Just for development, another link to the library file is made with a filename ending in just .so - like libfoo.so or libbar.so. This name normally only matters for linking at compile time, not at run time. This is the name the compiler looks up to find the library when compiling something that links against it. But the compiler does not use the link target name to figure out the name to hardcode into the binary. Instead the compiler looks inside the library file contents to find...
The SONAME - an optional field inside an already compiled shared object file. This field, if present, tells the compiler what name to actually hardcode into the binary linking to this one. Otherwise, the compiler will just use the raw .so name, without any numbers after it.

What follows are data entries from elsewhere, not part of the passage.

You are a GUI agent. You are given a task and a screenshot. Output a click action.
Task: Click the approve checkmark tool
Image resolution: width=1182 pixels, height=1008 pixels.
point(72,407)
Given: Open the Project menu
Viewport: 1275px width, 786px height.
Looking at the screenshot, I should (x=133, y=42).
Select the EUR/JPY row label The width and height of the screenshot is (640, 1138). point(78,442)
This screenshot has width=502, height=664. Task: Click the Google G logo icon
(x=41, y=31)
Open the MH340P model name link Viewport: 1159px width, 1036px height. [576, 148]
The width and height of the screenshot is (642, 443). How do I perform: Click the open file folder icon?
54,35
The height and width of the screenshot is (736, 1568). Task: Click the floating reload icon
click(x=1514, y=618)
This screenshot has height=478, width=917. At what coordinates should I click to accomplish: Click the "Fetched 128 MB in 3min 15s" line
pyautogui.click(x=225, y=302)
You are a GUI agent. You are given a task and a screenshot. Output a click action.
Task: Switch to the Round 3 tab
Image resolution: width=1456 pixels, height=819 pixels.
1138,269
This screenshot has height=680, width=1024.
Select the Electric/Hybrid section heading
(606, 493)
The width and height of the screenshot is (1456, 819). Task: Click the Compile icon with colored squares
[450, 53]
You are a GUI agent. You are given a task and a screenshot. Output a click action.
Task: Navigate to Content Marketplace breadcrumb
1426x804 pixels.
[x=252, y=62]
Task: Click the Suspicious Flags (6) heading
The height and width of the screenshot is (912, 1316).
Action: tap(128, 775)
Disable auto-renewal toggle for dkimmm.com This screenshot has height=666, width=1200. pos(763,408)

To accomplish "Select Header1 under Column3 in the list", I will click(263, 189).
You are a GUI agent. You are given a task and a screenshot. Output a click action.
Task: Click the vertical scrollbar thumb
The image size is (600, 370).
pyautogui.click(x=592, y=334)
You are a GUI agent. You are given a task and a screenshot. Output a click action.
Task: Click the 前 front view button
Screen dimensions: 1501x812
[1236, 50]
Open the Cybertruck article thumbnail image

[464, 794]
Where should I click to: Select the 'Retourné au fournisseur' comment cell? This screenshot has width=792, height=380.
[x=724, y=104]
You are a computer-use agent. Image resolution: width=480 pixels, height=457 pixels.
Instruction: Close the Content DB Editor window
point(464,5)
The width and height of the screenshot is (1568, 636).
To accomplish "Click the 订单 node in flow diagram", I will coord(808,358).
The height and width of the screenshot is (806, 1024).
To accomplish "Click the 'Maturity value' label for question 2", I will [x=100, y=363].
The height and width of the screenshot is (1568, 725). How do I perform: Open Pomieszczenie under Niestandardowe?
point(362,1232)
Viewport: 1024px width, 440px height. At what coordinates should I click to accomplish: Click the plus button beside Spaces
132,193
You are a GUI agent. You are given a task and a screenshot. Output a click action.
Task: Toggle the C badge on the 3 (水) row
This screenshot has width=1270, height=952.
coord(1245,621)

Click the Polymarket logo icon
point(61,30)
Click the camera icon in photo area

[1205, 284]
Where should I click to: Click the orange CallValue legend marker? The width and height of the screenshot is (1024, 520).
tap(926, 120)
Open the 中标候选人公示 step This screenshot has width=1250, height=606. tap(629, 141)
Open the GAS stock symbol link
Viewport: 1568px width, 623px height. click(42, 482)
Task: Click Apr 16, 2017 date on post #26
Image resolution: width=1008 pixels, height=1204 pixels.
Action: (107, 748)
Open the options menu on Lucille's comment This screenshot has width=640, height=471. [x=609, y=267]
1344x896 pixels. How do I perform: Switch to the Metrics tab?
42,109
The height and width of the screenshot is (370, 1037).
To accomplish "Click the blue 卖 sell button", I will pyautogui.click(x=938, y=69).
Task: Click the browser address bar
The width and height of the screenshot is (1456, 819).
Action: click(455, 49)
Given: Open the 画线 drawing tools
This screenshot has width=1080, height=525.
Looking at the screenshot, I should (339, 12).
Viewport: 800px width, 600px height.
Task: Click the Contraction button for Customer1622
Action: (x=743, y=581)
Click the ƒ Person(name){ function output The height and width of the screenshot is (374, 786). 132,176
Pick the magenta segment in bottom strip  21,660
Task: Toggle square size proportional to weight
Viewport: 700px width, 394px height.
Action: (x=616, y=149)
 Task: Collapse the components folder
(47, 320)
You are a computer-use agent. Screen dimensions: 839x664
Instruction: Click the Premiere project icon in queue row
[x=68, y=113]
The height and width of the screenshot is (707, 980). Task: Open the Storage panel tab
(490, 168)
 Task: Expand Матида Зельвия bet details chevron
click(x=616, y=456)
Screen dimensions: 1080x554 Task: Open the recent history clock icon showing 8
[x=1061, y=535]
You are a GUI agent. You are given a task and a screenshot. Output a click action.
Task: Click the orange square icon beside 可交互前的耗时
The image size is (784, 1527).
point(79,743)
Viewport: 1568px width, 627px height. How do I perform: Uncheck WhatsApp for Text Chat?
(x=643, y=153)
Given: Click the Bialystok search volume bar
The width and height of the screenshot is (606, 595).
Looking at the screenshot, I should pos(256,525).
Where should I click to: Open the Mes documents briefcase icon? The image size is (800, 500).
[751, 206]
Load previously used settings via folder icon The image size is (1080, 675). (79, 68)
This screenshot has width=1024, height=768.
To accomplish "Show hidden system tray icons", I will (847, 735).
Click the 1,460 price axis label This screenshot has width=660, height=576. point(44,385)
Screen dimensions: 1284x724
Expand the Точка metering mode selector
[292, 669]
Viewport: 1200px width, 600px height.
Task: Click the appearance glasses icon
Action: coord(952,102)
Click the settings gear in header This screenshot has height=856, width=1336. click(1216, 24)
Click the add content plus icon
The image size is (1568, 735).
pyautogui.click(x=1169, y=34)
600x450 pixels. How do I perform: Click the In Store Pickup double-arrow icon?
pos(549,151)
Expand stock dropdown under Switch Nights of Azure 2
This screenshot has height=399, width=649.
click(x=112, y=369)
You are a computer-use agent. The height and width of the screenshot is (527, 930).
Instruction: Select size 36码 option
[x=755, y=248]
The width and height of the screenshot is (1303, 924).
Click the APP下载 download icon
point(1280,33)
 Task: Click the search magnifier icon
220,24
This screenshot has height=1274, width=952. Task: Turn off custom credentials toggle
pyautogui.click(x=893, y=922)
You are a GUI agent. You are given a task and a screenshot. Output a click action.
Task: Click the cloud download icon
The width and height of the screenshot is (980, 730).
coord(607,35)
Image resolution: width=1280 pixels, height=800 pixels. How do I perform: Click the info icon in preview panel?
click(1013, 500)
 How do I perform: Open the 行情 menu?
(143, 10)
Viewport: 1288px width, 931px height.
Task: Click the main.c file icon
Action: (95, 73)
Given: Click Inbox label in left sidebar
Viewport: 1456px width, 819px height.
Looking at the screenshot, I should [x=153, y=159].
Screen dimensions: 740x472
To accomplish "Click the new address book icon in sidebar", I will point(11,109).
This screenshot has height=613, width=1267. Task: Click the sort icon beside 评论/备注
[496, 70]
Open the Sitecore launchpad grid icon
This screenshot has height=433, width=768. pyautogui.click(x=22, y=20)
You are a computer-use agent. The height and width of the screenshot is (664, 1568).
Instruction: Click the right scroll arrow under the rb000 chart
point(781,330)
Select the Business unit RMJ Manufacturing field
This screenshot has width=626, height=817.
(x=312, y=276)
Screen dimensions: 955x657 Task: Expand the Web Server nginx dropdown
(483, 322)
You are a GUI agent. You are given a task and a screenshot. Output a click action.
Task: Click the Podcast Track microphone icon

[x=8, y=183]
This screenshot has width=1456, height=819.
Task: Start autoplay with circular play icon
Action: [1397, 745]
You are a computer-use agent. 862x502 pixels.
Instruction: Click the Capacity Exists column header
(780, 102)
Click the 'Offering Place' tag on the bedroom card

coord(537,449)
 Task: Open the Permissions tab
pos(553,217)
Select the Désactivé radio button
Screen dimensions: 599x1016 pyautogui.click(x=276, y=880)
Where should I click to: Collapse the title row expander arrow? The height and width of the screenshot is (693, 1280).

Some libraries, like glibc and musl libc, deliberately violate this convention. They just presume themselves to be special enough, and handle ABI and API incompatibility in other ways. Such as symbol versioning inside the library itself. glibc saves itself to libc.so.6 on Linux for historical reasons, because once upon a time there were five earlier versions of libc on Linux, and they were presumably ABI or API incompatible. musl libc rebels against this redundancy, and just installs itself as libc.so, no other filenames nor links, no SONAME, just libc.so.
But for the most part, libraries follow this. Or they follow a lesser convention where they don't care about incrementing the major version number when they make breaking changes. But following this convention is great, because it allows multiple incompatible library versions to coexist at the same time, which in turn allows for binaries and systems to be incrementally upgraded, instead of needing massive wholesale system updates when a central library used by many packages has a backwards incompatible update.